The organizers, chief among them Project South, paid meticulous attention to placing Black, Brown, indigenous, gay, and women’s voices at the front of the room. And it is indisputable that organizers were successful at bringing people of color, including large numbers of Black Katrina victims and community activists from the South, to the event. However, all too many workshop sessions evaded political analysis of the crises facing ordinary people by having participants simply introduce themselves and talk a bit about where they’re from and why they attended. Discussions of peoples’ experiences and a cataloguing of injustices often replaced any attempt at theorizing how and why there is hunger, racism, and growing inequality in the United States. This approach frustrated efforts at coming to grips with the systematic nature of these problems and how to orient activists toward strategies for struggle and organizing most likely to succeed.
One ethnic identity notably absent from the podium was Palestinians. For example, during the plenary session on U.S. imperialism, one speaker, an Jewish Israeli member of MADRE, equated the Palestinian Islamist group Hamas with George Bush, and received applause. This prompted Palestinian activists to demand a speaker the following evening who rebutted this preposterous equation of an imperialist power and an oppressed people’s resistance.
On the same antiwar panel, Judith LeBlanc, a member of the Communist Party and leading spokesperson for United for Peace and Justice, held up the Democratic “Out of Iraq Caucus” in the House of Representatives as the champion of the antiwar movement. Despite the fact that many of the caucus’s members recently voted to extend war funding, LeBlanc insisted: “Who has been the first of the strongest voices opposing the war in Congress? It’s women and women of color—Lynn Woolsey, Barbara Lee, Maxine Waters. They’re fighting for us now, so we have to fight for every candidate, from dogcatcher to the White House, to take a stand.”

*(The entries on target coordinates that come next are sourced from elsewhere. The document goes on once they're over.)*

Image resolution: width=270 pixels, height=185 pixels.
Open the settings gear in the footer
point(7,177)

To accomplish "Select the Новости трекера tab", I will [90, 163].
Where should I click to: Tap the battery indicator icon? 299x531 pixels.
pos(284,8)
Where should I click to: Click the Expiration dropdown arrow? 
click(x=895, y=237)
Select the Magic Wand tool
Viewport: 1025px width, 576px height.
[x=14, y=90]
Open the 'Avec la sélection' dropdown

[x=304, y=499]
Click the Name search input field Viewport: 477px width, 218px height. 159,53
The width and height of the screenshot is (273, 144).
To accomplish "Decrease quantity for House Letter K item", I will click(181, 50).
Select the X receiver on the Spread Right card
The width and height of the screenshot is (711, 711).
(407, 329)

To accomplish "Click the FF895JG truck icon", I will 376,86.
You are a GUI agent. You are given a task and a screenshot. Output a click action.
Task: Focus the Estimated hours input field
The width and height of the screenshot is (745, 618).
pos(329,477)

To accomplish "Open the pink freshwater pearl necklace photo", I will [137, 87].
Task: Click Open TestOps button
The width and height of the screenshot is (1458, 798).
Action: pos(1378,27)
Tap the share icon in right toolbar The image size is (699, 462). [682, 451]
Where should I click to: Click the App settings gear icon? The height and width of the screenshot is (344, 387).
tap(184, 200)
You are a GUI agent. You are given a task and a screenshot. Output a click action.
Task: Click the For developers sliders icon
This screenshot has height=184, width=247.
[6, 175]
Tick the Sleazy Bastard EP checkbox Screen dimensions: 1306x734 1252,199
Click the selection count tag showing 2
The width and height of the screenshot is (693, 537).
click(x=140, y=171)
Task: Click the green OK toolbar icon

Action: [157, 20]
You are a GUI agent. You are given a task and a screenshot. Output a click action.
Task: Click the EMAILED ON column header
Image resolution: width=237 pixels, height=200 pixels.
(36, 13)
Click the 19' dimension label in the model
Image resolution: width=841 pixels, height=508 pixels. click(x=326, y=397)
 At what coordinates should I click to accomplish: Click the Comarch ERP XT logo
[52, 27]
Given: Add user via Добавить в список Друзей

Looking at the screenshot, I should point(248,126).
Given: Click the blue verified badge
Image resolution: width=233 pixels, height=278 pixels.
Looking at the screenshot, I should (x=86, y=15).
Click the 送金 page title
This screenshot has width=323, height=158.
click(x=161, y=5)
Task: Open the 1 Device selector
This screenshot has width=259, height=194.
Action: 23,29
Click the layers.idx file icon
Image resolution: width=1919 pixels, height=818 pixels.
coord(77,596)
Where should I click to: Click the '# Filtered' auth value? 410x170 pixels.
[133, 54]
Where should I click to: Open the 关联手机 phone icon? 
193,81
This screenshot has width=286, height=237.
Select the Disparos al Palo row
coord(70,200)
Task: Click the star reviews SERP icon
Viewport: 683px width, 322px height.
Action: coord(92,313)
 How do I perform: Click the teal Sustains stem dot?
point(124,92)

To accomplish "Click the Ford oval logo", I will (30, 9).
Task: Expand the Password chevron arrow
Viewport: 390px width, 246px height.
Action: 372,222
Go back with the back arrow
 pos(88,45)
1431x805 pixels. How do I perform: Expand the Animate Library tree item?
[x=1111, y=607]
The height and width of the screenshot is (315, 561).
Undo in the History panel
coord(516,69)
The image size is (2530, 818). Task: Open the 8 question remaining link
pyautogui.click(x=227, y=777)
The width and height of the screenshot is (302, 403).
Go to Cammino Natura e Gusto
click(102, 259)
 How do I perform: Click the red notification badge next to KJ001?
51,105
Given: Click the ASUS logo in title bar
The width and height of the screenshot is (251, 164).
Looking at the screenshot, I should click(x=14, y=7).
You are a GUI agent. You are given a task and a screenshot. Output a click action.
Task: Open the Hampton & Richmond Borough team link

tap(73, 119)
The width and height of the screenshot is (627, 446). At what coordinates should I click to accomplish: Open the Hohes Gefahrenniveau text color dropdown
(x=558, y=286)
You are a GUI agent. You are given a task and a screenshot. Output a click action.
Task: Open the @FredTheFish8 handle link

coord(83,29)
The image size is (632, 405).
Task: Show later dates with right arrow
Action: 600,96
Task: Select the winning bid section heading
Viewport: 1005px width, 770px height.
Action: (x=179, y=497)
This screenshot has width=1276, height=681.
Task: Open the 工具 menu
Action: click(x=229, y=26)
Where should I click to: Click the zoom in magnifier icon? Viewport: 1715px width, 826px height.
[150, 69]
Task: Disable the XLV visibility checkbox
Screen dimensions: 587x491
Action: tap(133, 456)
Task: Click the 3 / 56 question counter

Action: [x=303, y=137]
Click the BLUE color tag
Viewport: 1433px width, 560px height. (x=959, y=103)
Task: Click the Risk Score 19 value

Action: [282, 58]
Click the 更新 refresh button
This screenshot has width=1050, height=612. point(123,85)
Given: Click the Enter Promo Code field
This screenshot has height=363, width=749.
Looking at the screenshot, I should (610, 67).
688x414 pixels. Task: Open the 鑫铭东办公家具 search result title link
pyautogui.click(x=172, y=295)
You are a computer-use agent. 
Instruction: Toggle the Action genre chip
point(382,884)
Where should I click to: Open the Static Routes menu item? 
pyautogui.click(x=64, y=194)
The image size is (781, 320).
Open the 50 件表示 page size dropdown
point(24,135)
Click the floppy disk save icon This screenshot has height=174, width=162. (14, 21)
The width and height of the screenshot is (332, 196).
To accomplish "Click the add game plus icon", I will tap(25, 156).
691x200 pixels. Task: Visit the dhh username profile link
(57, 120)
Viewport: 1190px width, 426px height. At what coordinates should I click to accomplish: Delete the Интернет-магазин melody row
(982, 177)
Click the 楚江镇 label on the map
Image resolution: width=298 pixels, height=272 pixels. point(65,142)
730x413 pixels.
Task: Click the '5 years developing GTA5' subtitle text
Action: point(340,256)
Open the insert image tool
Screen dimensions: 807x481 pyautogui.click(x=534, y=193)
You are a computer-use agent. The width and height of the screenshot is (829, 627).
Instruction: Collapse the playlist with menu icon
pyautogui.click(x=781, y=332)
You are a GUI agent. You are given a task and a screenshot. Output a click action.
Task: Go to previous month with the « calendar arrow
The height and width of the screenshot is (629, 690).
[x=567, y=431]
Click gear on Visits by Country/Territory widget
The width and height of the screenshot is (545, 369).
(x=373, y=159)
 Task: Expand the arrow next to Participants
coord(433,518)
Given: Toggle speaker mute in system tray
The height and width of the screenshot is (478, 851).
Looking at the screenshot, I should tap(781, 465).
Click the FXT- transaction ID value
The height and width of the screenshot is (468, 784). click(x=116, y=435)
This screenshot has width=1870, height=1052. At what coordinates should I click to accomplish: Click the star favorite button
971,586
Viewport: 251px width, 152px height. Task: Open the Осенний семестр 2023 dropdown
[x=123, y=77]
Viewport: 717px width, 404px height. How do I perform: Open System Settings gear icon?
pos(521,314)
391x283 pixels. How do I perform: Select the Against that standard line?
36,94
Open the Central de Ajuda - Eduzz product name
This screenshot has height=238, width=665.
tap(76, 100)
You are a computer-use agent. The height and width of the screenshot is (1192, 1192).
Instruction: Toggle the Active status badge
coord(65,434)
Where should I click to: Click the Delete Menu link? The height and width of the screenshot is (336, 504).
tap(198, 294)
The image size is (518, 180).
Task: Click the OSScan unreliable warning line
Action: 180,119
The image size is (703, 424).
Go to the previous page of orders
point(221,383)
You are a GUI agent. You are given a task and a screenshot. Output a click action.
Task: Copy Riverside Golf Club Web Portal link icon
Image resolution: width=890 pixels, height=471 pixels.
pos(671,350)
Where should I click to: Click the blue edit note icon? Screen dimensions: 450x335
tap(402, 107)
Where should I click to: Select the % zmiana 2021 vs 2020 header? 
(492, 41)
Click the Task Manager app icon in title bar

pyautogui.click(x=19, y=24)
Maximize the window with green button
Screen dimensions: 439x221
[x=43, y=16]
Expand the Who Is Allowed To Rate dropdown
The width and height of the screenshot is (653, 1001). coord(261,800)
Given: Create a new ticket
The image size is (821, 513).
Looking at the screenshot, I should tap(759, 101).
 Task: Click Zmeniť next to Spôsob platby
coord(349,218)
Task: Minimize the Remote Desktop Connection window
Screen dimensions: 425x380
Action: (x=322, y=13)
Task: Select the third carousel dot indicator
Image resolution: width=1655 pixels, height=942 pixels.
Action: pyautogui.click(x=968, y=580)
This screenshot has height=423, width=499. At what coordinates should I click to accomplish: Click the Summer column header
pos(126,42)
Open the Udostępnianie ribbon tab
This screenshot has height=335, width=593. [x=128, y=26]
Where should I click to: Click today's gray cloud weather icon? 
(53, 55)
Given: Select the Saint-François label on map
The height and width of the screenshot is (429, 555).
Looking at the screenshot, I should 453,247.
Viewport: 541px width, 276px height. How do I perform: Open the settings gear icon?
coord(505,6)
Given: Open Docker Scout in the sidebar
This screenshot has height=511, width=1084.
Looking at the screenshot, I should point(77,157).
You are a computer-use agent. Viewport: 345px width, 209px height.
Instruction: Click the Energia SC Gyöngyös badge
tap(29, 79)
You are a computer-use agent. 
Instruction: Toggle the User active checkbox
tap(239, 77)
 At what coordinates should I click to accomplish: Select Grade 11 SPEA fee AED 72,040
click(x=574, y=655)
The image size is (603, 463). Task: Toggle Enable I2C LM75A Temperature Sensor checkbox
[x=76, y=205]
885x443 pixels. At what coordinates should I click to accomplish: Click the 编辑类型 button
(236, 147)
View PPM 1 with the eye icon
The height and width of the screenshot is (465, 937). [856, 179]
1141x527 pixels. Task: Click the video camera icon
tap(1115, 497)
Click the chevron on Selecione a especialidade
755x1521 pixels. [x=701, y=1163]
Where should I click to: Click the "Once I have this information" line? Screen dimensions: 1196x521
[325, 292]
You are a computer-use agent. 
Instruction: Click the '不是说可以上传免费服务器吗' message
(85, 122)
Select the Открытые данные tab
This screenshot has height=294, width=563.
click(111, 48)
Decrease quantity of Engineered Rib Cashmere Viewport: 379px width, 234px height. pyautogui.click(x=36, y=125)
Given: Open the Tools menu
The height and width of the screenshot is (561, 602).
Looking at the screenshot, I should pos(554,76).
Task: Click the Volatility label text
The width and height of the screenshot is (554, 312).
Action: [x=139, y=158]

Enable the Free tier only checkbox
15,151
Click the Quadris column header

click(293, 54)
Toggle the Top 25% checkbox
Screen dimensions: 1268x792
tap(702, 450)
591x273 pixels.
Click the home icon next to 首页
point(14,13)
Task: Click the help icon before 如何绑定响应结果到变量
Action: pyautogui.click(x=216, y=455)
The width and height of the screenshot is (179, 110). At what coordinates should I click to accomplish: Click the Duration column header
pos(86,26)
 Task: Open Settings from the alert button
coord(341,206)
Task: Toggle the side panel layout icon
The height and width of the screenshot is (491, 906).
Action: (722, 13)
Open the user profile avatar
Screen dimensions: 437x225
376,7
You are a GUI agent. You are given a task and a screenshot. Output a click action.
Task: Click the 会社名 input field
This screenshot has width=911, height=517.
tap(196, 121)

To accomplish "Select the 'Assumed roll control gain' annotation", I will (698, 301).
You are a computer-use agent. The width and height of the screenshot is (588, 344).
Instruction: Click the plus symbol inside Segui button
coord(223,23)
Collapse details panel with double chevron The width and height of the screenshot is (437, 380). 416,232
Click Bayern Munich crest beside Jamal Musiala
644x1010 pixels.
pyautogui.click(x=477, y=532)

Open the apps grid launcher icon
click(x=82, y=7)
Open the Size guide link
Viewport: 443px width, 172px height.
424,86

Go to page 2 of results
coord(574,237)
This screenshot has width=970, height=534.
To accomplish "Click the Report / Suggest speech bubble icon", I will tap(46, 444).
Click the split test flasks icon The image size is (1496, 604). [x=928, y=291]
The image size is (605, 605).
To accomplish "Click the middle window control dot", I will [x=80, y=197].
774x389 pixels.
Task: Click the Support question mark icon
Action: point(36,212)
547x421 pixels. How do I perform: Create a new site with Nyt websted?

While disgust with the Democrats in the aftermath of their May war-funding vote ran high among forum participants, few speakers were as candid as LeBlanc about where to place the focus of organizing efforts as we head toward the 2008 presidential elections. In the absence of a genuine electoral alternative being pushed for by movement organizers—or any real assessment of the endemic bankruptcy of the Democratic Party—it is easy to see how today’s disgruntlement with the Democrats could be turned into support for those same candidates down the road.
The social forum movement began in Porto Alegre, Brazil, in 2001 as a political counterweight to the gathering of wealthy power brokers in Davos, Switzerland. Its future has been debated in recent years by activists questioning its usefulness and the dominance of NGOs in past social forums. Dennis Brutus, South African anti-apartheid activist and veteran of the World Social Forum movement, said on a CERSC-sponsored antiwar panel that the U.S. Social Forum had been “important in two ways. First, if it puts forward a radical message of systemic change, it can prove to the people of the world that they have allies in the U.S. that they can struggle shoulder to shoulder with. Second, the USSF also, through its radical message, can possibly reinvigorate the World Social Forum itself, which has lost its radicalism and sense of purpose. So the forum offers tremendous hope, not only for the U.S. but the world movement against corporate power.”
While it remains unclear how Atlanta may impact the trajectory of the global social forum movement, it certainly gave a boost to leftists organizing in the heart of world imperialism.
Sherry Wolf is a member of the ISR editorial board.